Snapshot of early Oak Bay leads off heritage amble

Author and historian speaks Feb. 17 at the Oak Bay branch of the Greater Victoria Public Library

Family tea at Oak Bay Camp in 1905.

Family tea at Oak Bay Camp in 1905.

Rustlers and developers lived and worked in Oak Bay event before it was incorporated.

Peter Grant explores those years, 1867 to 1906 “from the time that the Canadian Confederation was formed to the time that Oak Bay was incorporated” during a talk marking heritage week.

“My focus will be on the establishment of properties following First Nations treaties in 1850, the early settlers and how things stood on July 1, 1867,” said Grant, a historian and former longtime Oak Bay resident.

It’ll settle on early years when there were two families settled in the community, the Tods and the McNeills.

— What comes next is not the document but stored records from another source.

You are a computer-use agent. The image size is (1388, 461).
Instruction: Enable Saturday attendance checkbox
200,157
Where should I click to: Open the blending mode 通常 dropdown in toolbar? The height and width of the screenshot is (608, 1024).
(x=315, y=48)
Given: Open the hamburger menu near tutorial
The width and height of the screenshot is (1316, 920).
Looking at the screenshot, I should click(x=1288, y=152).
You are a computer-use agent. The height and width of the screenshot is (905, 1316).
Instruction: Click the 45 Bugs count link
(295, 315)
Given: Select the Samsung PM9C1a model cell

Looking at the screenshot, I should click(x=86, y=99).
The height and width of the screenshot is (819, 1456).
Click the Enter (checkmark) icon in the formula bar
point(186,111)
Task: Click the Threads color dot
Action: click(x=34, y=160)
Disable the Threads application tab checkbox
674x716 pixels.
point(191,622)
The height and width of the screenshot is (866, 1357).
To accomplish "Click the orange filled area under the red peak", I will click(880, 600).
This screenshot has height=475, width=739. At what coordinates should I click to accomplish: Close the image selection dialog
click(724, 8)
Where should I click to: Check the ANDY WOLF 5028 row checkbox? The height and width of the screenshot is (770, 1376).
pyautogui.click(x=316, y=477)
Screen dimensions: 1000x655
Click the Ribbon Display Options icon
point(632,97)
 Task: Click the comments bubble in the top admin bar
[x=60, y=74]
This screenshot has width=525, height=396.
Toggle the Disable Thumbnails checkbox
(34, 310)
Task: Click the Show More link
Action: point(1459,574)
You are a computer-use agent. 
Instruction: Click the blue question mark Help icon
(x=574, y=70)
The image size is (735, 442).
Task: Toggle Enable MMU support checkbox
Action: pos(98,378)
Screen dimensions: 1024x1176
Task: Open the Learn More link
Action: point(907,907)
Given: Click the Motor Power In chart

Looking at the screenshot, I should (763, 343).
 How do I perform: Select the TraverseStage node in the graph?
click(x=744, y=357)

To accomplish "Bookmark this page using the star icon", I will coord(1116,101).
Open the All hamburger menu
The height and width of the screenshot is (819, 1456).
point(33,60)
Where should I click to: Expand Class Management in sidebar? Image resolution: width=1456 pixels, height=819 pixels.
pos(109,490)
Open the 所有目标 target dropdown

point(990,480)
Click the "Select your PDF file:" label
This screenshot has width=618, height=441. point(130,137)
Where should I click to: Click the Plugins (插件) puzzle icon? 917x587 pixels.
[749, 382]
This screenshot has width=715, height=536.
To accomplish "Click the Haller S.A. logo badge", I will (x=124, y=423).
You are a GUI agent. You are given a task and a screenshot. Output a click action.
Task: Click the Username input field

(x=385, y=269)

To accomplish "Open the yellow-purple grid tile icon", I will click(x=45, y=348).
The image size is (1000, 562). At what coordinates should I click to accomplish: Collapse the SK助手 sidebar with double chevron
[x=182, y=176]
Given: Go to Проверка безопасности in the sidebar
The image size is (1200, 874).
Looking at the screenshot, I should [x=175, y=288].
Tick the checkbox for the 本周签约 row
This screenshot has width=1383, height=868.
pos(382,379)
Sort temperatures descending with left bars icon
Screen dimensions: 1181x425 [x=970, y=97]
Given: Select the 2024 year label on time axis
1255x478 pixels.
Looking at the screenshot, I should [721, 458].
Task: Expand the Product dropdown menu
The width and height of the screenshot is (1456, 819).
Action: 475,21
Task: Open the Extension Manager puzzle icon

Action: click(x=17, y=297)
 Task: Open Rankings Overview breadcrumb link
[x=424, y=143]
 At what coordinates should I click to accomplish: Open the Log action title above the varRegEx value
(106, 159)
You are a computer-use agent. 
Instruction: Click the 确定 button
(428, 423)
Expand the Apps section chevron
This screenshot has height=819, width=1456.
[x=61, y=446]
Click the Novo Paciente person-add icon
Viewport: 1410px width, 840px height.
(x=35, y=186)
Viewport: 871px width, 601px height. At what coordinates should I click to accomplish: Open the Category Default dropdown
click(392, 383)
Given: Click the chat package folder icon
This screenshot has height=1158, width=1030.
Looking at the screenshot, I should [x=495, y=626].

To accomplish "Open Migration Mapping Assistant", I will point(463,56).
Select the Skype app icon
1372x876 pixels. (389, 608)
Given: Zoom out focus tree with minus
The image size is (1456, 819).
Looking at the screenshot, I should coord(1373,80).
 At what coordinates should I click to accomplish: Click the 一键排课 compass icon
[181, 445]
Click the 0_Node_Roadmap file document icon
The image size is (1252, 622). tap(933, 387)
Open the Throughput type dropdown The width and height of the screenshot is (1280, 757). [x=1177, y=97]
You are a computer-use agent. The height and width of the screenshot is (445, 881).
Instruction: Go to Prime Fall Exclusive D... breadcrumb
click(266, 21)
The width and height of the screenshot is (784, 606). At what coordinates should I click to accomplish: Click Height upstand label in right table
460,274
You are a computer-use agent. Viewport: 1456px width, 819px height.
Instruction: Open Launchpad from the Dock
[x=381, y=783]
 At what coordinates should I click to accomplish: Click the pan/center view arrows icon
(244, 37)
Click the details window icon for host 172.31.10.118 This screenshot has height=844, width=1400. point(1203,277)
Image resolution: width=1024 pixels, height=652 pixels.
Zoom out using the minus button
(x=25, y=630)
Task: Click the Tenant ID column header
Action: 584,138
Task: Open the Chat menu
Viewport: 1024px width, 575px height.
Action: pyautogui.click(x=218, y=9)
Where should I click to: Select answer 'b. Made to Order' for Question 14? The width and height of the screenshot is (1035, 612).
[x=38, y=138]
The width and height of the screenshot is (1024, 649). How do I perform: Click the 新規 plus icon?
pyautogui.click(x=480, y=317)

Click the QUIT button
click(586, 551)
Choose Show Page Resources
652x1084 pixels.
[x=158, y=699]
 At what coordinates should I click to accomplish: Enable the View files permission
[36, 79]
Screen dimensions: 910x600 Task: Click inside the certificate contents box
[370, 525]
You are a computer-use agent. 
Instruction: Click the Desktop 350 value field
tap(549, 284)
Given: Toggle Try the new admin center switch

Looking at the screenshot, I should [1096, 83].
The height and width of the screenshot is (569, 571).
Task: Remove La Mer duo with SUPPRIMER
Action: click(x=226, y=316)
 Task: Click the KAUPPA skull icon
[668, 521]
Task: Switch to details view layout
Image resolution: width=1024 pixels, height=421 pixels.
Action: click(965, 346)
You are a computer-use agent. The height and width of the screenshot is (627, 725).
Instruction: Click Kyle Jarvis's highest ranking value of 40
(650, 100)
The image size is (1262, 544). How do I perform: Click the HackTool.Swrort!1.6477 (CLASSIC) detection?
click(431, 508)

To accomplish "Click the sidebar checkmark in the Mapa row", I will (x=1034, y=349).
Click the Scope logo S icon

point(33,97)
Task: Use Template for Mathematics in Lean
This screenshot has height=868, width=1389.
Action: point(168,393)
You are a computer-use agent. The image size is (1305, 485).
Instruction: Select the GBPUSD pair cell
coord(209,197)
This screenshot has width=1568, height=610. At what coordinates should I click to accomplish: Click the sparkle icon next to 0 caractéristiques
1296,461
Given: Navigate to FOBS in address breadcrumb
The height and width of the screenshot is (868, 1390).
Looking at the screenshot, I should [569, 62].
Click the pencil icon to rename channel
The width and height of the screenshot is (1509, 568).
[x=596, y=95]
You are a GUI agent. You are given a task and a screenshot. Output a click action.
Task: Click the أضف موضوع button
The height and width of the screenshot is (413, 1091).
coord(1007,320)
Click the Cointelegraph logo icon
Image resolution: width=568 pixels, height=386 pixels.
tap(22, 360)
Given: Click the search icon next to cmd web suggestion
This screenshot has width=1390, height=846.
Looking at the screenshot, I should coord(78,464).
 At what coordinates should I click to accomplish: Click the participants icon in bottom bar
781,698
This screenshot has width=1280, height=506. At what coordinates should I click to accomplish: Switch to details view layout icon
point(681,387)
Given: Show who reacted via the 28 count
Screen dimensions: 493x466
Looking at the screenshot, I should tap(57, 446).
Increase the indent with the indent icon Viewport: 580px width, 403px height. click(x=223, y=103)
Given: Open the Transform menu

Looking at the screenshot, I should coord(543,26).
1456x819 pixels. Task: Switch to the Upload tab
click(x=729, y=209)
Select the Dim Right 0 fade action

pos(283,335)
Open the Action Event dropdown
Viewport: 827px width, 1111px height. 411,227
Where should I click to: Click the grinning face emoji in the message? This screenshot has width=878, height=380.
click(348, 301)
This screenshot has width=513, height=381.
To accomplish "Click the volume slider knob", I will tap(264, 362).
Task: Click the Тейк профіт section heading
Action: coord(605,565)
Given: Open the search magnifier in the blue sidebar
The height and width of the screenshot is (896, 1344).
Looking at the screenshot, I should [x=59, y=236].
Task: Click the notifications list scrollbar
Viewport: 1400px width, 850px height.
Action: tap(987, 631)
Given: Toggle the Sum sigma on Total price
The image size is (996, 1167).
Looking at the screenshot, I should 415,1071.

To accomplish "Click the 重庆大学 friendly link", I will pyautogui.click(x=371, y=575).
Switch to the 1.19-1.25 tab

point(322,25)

There was HBC Uplands Farm and a couple of other landowners who didn’t reside here – Isabella Ross and Joseph Pemberton, Grant said.

“Each of the five properties were developed quite differently, it’s an interesting study in itself which I’ll only be able to allude to,” Grant said. “South Oak Bay is considered a little bit of Old England with a tweed curtain and all that, whereas Willows isn’t the same at all, it’s quite a different type of place. They all have their own character.”

Tod estate first subdivided, then McNeill estate but it wasn’t developed as quickly, while the largest, Uplands Farm, wasn’t developed until after Oak Bay was incorporated, as was the Ross property at Harling Point. “It was sold and it’s not very clear to whom, and subdivided and then nobody bought there until the Chinese Consolidated Benevolent Association bought for its cemetery.”

Grant will use images to illustrate the evolution of the community, from a snapshot of how things stood in 1867 throughout highlights of the early development of Oak Bay.

“Like the establishment of the exhibition grounds at Willows and the development of what was called Oak Harbour in the vicinity of Oak Bay Marina,” he said.

The first commercial ventures of the Mount Baker and Willows hotels alongside ambitious plans of Oak Bay Land Improvement Company and the Oak Bay tram that drew visitors. Tents along the beach, Oak Bay Camp, served as a summer resort for years at Haynes Point.

“The other big thing I will touch on prior to 1906, because it was so anomalous, is the establishment of the Chinese cemetery at Harling point,” Grant said.

Interspersed among the development tales are the interesting stories of early settlers. For example, William Haynes had his own band and would march at funerals. Then the contrasting tales of how the son of John Tod got off on a charge of rustling sheep from a neighbour’s farm and a McNeill grandson wound up getting two years for rustling cattle.